TR Özgürlük; güvenlik, refah ve aydınlanmaya nihayet sahip olduğumuzda keyfini çıkarabileceğimiz bir lüks değil; aksine onsuz ne güvenlik, ne refah ne de aydınlanma sahibi olamayacağımız için tüm bunların öncüsüdür.
EN Freedom is not a luxury that we can indulge in when at last we have security and prosperity and enlightenment; it is, rather, antecedent to all of these, for without it we cannot have security nor prosperity nor enlightenment.
turco | inglês |
---|---|
güvenlik | security |
refah | prosperity |
lüks | luxury |
TR Bundan sonra nihayet bir video oyunu bağımlılığı için çevrimiçi bir grup buldum ve katılmaya başladım ve şimdi iki buçuk yıldan biraz fazla bir süredir video oyunu oynamıyorum
EN After this, I finally found and started attending an online group for video game addiction, and I now haven?t played a video game for a little over two and a half years
turco | inglês |
---|---|
nihayet | finally |
video | video |
oyunu | game |
çevrimiçi | online |
grup | group |
şimdi | now |
TR Uzun süren bekleyiş nihayet sona eriyor...
EN Porsche offers over-the-air software updates, but sadly, every owner may have to visit a dealership for the fix.
TR Ağır borçlu ve başarısız ulusal taşıyıcı Alitalia?nın nihayet yerini devlete ait yeni ITA ile değiştirmesi bekleniyor
EN The heavily indebted and failing national carrier Alitalia is finally due to be replaced, with the new state owned ITA
turco | inglês |
---|---|
ulusal | national |
nihayet | finally |
TR Herkese evlenme hakkına giden uzun ince bir yol: İki kadın, evli bir çiftin sahip olduğu bütün haklara nihayet kavuşmanın kendileri için ne anlama geldiğini anlatıyor.
EN It’s been a long journey to marriage for all: two women say what it means to them to have the full rights of a married couple, at long last.
turco | inglês |
---|---|
uzun | long |
kadın | women |
evli | married |
anlama | means |
TR Yaz tatili nihayet başladı! Tatil havası tüm ülkeyi etkisi altına aldı. Peki Almanlar nerelere seyahat ediyor ve hangi tatil türlerini tercih ediyor?
EN We present society’s indispensable helpers: volunteers.
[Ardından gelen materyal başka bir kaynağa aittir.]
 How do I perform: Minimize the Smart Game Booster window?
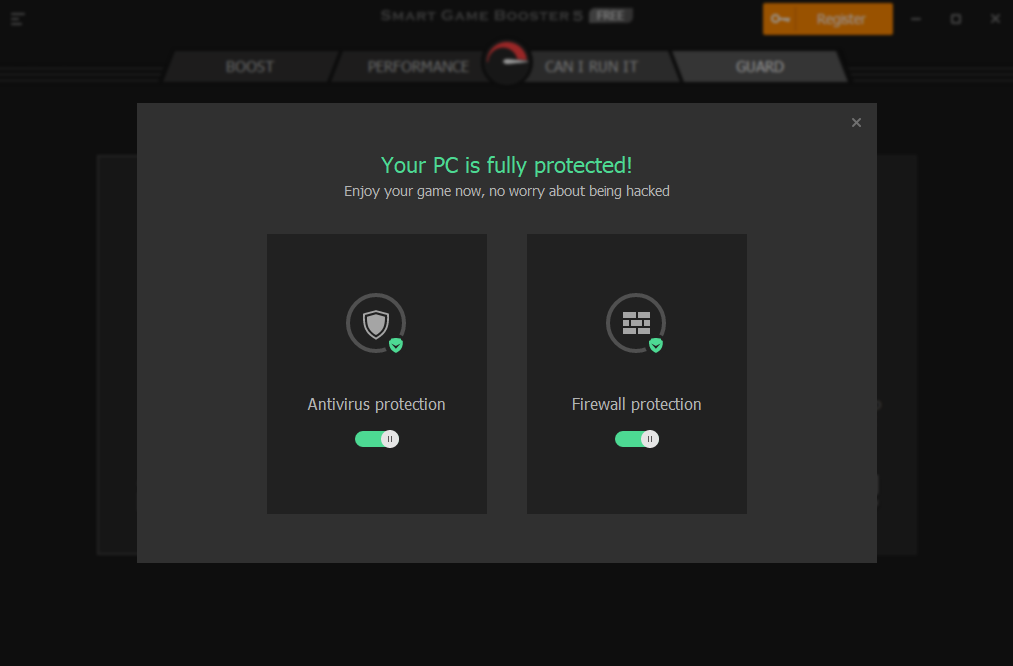[916, 19]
Germans give a great deal of their time to different causes.
turco | inglês |
---|---|
almanlar | germans |
TR Birden fazla araçtan verilerinizi otomatik olarak monday.com'a getirin ve nihayet ekibinizin tüm çalışmasına tek bir yerde sahip olun.
EN Automatically bring your data from multiple tools into monday.com and finally have all your team’s work in one place.
turco | inglês |
---|---|
verilerinizi | your data |
getirin | bring |
nihayet | finally |
ekibinizin | your team |
yerde | place |
sahip | have |
TR Birden çok araçtaki verilerinizi otomatik olarak monday.com'a getirin ve nihayet tüm ekibinizin çalışmalarını tek bir yerde toplayın.
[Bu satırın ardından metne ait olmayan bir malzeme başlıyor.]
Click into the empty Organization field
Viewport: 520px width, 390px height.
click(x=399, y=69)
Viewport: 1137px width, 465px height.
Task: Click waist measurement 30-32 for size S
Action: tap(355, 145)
EN Automatically bring your data from multiple tools into monday.com to finally have all your team's work in one place.
turco | inglês |
---|---|
verilerinizi | your data |
getirin | bring |
nihayet | finally |
ekibinizin | your team |
yerde | place |
TR Birden fazla araçtan verilerinizi otomatik olarak monday.com'a getirin ve nihayet ekibinizin tüm çalışmasına tek bir yerde sahip olun.
EN Automatically bring your data from multiple tools into monday.com and finally have all your team’s work in one place.
turco | inglês |
---|---|
verilerinizi | your data |
getirin | bring |
nihayet | finally |
ekibinizin | your team |
yerde | place |
sahip | have |
TR Uzun süren bekleyiş nihayet sona eriyor...
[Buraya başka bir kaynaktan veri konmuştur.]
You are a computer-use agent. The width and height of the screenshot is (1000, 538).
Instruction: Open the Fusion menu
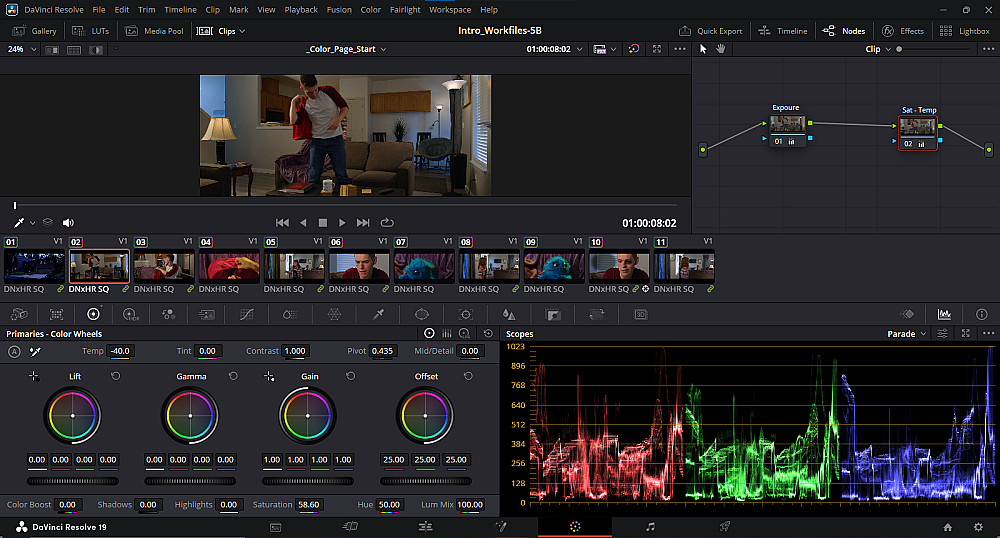[338, 9]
EN Power is there, it just needs to reach the ground.
TR Uzun süren bekleyiş nihayet sona eriyor...
EN The 720S and 570GT have also been recalled.
TR Herkese evlenme hakkına giden uzun ince bir yol: İki kadın, evli bir çiftin sahip olduğu bütün haklara nihayet kavuşmanın kendileri için ne anlama geldiğini anlatıyor.
EN It’s been a long journey to marriage for all: two women say what it means to them to have the full rights of a married couple, at long last.
turco | inglês |
---|---|
uzun | long |
kadın | women |
evli | married |
anlama | means |
TR Yaz tatili nihayet başladı! Tatil havası tüm ülkeyi etkisi altına aldı. Peki Almanlar nerelere seyahat ediyor ve hangi tatil türlerini tercih ediyor?
EN We present society’s indispensable helpers: volunteers. Germans give a great deal of their time to different causes.
turco | inglês |
---|---|
almanlar | germans |
TR Karsch, Olimpiyatların tadını çıkarmak istiyor, zira “bu rekabeti nihayet tekrar yaşamanız çok güzel” diyor.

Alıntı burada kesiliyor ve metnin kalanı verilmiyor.